Lá no meio da, para ele, enfadonha sessão, o projeccionista-informático-na-óptica-do-utilizador, sentado a ver o filme, puxa de um cigarro, tal como a sua namorada, sentada a seu lado. Fumavam, e o fumo dos seus cigarros subia e era mais um obstáculo, mais uma camada a interpôr-se entre nós e o filme. Por cada elemento que se acrescenta à escuridão-solidão da sala de cinema, mais uma camada de névoa ou gordura que se barra no filme. Eis pois o cúmulo de ver televisão em conjunto, numa sala grande, com todos muito à vontade. Mas, ainda assim, se existem talvez condições optimais para ver um filme, curiosamente, parecem não existir condições mínimas indispensáveis. Como se tudo dependesse da paciência do espectador e da singular troca que ambiciona realizar no escuro.
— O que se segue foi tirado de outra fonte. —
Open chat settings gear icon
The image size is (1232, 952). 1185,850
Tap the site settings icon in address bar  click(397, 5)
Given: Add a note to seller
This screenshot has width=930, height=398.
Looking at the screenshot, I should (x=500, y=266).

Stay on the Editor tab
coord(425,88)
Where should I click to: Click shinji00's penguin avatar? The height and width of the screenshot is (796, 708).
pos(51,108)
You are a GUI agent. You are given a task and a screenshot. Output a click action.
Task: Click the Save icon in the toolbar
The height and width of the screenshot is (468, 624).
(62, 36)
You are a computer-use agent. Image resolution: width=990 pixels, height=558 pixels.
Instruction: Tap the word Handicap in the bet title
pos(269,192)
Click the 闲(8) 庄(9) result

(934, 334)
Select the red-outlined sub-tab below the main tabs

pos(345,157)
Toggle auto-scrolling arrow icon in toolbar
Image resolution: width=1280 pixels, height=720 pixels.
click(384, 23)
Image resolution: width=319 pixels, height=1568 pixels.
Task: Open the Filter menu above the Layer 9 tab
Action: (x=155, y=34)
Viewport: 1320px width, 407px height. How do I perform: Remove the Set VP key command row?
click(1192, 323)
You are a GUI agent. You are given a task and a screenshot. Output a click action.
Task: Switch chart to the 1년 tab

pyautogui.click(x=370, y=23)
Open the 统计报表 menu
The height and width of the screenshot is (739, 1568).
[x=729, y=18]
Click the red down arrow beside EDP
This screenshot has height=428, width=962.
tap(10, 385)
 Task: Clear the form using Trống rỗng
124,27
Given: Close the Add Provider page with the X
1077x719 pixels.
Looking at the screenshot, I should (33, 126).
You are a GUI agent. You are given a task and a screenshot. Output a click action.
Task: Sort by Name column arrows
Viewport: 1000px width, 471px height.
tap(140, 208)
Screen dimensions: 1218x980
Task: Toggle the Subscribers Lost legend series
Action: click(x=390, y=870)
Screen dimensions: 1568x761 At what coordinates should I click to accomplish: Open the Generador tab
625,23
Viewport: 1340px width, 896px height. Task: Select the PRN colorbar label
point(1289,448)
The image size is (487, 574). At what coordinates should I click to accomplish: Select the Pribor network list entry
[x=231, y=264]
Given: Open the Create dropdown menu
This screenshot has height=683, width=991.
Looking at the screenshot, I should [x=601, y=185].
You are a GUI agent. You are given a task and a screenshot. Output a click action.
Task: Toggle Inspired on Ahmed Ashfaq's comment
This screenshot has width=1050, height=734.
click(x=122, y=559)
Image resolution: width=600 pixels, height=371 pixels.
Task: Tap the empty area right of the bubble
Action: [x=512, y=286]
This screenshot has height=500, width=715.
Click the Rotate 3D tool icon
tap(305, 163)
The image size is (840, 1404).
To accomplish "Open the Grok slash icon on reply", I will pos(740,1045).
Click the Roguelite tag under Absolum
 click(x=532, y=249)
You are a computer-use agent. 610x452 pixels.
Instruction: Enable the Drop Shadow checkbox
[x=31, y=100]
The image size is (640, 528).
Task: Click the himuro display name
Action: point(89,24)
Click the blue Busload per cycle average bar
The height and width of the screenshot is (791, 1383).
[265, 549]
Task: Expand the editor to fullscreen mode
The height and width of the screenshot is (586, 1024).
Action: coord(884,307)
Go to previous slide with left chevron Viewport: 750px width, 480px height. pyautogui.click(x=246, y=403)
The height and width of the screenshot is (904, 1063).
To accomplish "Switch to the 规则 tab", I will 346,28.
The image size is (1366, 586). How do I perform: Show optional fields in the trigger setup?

Com ou sem fumo, ela pode realizar-se. Desde que tenha paciência para tentar reconhecer, debaixo da névoa e da gordura e dos outros gestos humanos difíceis de apagar, a matéria nervosa do filme.
Quando de repente parou a projecção, insensível ao pequeno milagre que era aqueles pequenos filmes resistirem àquelas condições, o jovem organizador-apresentador, impaciente e cumpridor do número de filmes inicialmente estipulados, apenas três, mesmo se não aqueles, foi também insensível aos olhares solicitos de alguns espectadores, inebriados talvez pelo próprio paradoxo. Depois de passar um terço do ficheiro, se tanto, ficou na sala uma sensação de vazio. Os espectadores ociosos continuariam infinitamente, na urgência de não se poder parar, mesmo que assim precárias, aquelas imagens fantasmáticas. Que significará afinal que não possa ser parado mesmo o que é tão precário? O insensível rapaz que, no início da projecção assim apresentou os filmes, bem que insistia ainda no final com «os camponeses, os camponeses...», nem reparando que eram pescadores, mineiros, crianças, outras tantas coisas. Segundo a Wikipédia, parece que de Seta «realizou [apenas] dez pequenos documentários entre 1954 e 1959». Que alguém salve estes [poucos] filmes, no gesto simples de os mostrar.